┌────────
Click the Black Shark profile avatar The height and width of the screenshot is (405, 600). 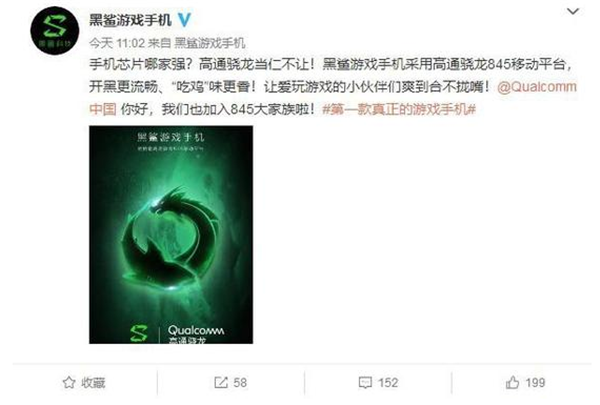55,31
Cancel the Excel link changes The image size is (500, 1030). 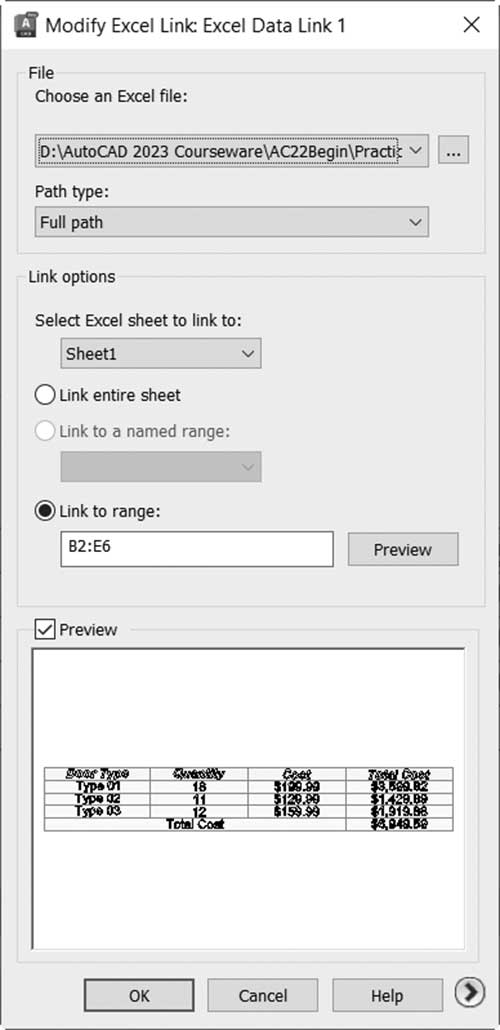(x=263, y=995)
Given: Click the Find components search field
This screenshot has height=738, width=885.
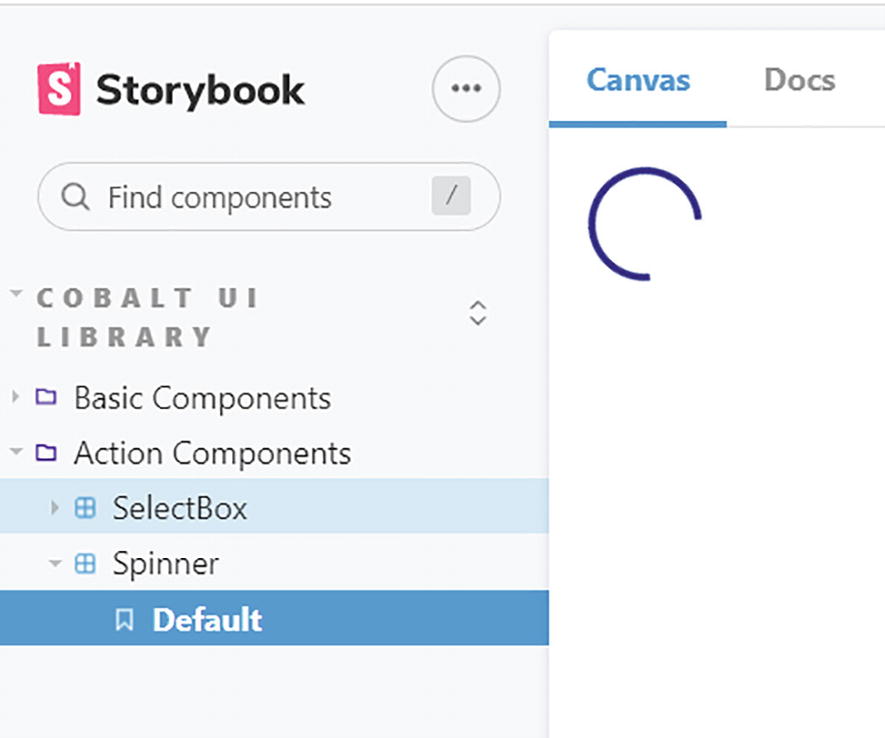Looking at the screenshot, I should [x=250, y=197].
└────────
┌────────
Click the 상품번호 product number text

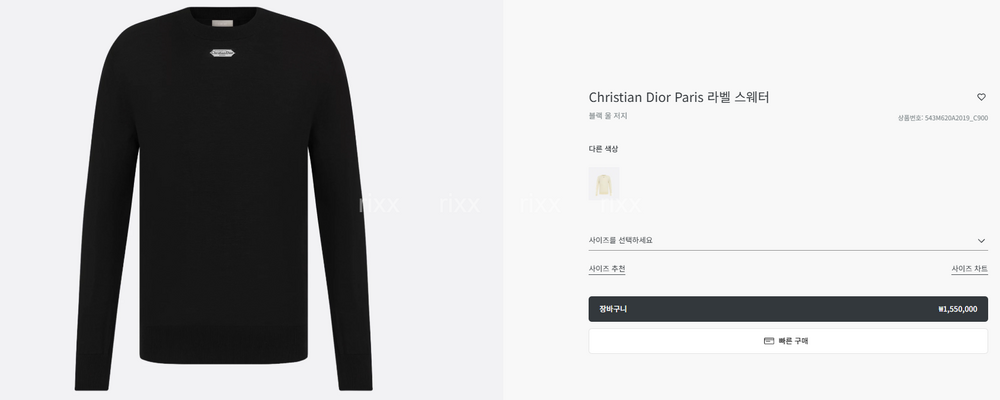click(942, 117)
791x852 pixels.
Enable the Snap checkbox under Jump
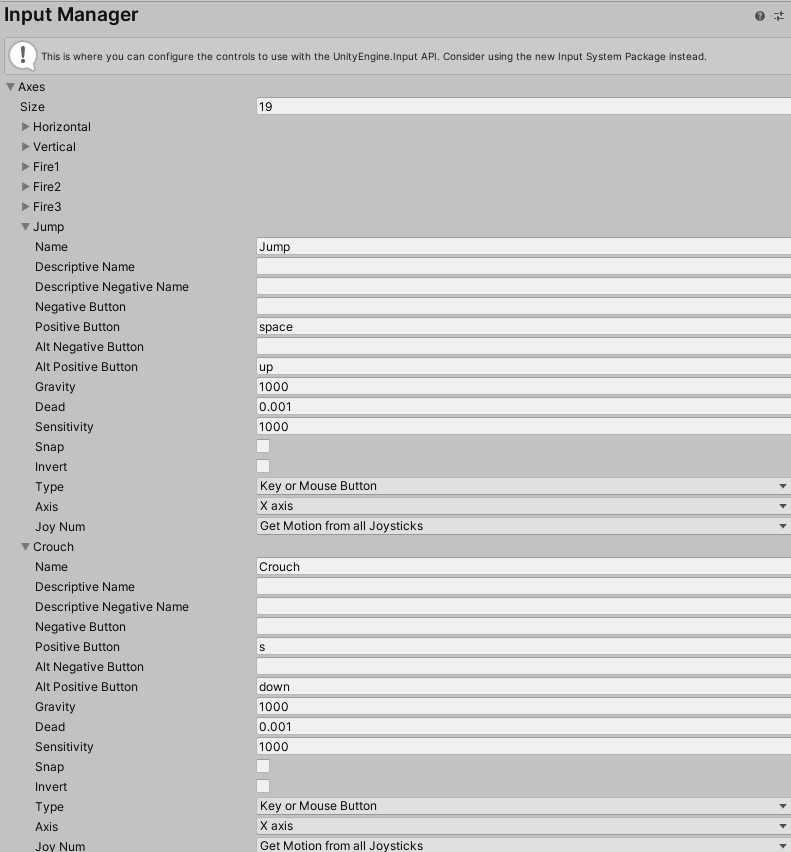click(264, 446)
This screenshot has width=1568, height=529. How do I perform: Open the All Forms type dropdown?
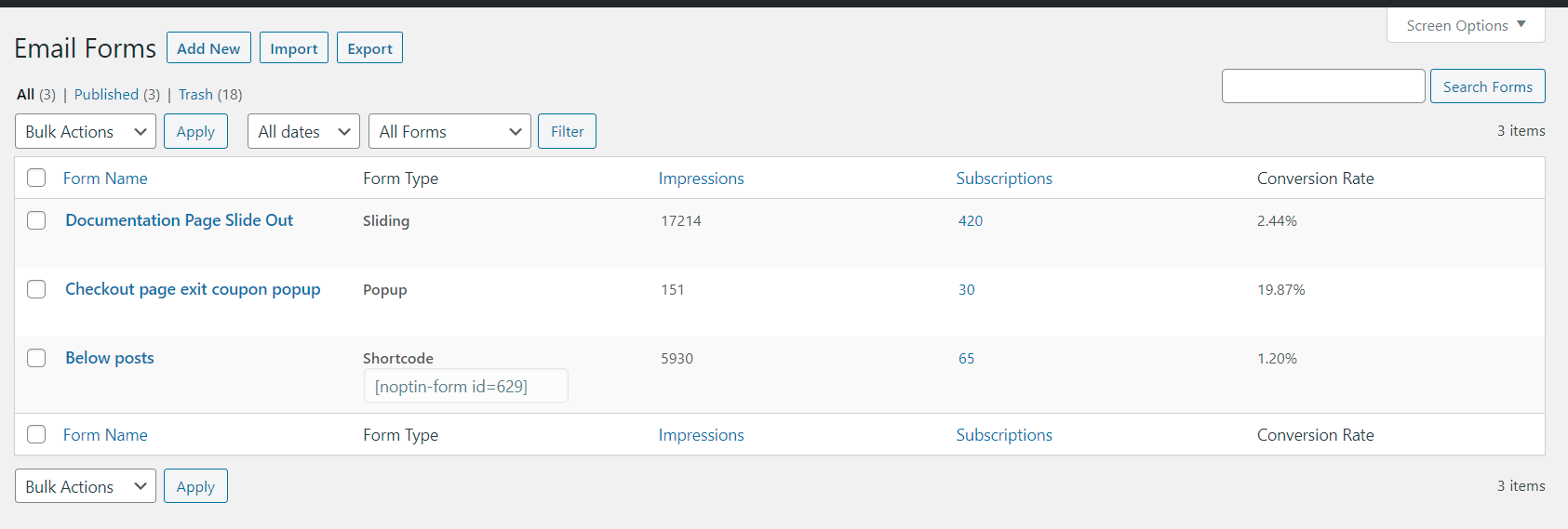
└────────
┌────────
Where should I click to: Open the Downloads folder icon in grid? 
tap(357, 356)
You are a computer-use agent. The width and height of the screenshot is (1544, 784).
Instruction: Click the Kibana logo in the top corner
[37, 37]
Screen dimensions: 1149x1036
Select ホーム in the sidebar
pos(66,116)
└────────
▶ **WHAT IS BEING ASKED**: Reproduce, word for word, everything in the listing above from the line containing "Enable the Snap checkbox under Jump" down to the line containing "This screenshot has width=1568, height=529.", both of them included. No pictures.

▶ **SOLUTION**:
Enable the Snap checkbox under Jump
click(264, 446)
This screenshot has width=1568, height=529. How do I perform: Open the All Forms type dropdown?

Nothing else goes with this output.